### 本文抜粋
非正規雇用と格差社会

 前回「労働再規制のもたらすもの」と題して投稿してから、今日で8日目となった。今日まではほぼ1週間以内に投稿してきたので、今回は珍しく遅めである。この間、これまで長らく使ってきたデスクトップパソコンをノートパソコンに切り替えた。切り替えが完了するまではブログに投稿できなくなったので、間が空いたというわけである。

 私は旧いタイプの人間なので、十数年も前のパソコンを使い続けてきたが、使用者の私と同じくパソコンもそろそろ寿命が近づいてきた(笑)。子供が、使用していないパソコンを譲ると言ってきたので、これ幸いとその申し出を受けることにした。しかしながら、移行作業が私などにできるはずもなく、何時も世話になっている近くのパソコン修理ショップにお願いすることにした。そのために時間がかかり投稿が遅くなったのである。

 今度パソコンを買い替えるときは、ノートパソコンにしようと思っていた。持ち運びに便利なので外でも原稿が書ける、などと嬉しがるようであれば格好いいのだろうが、そんなことはまったくない。外に出掛けてまでパソコンに向かおうなどといった気はさらさらないからである。カフェでパソコンに向かっている人を見ると、一見スマートでオシャレでキレモノのように見えるが、そうした人は端から私の関心外である(笑)。

### 取り組む課題
a) この記事の「前回「労働再規制のもたらすも」から「り投稿が遅くなったのである。」までを、両端の語句も含めてそのまま書き写してください。
b) この記事で、筆者はパソコンの移行作業をどこに頼んだか。

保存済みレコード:
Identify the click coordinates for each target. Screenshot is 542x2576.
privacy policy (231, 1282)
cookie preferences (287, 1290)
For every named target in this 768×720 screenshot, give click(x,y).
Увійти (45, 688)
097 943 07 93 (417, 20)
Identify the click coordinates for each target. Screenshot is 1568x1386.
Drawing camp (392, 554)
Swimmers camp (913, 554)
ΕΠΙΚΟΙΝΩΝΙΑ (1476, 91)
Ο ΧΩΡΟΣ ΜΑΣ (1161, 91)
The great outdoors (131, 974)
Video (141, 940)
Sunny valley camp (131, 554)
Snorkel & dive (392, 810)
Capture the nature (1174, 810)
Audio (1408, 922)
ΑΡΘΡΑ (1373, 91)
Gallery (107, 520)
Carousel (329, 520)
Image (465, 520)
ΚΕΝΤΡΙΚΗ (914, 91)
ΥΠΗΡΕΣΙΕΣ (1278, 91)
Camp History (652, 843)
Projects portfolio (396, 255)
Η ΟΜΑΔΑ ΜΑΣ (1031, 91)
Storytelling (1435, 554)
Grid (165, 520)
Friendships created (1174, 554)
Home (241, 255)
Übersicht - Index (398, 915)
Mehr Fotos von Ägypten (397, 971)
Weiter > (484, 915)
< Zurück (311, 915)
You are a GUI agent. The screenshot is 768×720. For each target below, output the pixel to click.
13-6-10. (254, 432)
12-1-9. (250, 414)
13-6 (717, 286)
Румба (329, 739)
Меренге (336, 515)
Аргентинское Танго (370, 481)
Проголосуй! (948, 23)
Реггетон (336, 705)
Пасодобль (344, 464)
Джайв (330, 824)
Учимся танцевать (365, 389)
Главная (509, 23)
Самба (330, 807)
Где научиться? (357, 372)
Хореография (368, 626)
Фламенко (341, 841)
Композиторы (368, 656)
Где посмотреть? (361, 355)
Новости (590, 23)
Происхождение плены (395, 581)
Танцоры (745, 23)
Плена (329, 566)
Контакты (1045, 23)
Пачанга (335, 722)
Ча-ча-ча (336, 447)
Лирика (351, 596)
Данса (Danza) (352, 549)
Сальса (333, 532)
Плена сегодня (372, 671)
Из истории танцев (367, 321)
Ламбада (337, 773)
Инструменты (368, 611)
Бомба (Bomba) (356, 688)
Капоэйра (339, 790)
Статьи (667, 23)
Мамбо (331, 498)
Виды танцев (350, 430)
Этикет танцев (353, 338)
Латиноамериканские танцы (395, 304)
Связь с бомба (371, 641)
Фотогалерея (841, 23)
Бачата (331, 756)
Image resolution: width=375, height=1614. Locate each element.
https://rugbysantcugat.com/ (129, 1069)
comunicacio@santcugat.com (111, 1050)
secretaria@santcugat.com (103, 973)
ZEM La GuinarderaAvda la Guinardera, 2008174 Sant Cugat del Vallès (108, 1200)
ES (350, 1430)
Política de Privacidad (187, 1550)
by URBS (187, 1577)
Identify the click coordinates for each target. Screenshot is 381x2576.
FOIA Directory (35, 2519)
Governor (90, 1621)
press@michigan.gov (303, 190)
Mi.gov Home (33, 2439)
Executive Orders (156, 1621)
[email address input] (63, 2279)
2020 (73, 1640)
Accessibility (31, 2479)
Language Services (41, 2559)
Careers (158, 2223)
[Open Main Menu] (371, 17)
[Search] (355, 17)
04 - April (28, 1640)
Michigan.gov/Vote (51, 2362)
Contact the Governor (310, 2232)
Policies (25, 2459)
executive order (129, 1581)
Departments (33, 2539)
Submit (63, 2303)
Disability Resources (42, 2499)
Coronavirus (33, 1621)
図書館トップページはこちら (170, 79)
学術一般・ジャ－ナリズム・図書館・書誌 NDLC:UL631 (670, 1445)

### 解答一覧
a)
前回「労働再規制のもたらすもの」と題して投稿してから、今日で8日目となった。今日まではほぼ1週間以内に投稿してきたので、今回は珍しく遅めである。この間、これまで長らく使ってきたデスクトップパソコンをノートパソコンに切り替えた。切り替えが完了するまではブログに投稿できなくなったので、間が空いたというわけである。

 私は旧いタイプの人間なので、十数年も前のパソコンを使い続けてきたが、使用者の私と同じくパソコンもそろそろ寿命が近づいてきた(笑)。子供が、使用していないパソコンを譲ると言ってきたので、これ幸いとその申し出を受けることにした。しかしながら、移行作業が私などにできるはずもなく、何時も世話になっている近くのパソコン修理ショップにお願いすることにした。そのために時間がかかり投稿が遅くなったのである。

b) いつも世話になっている近くのパソコン修理ショップ。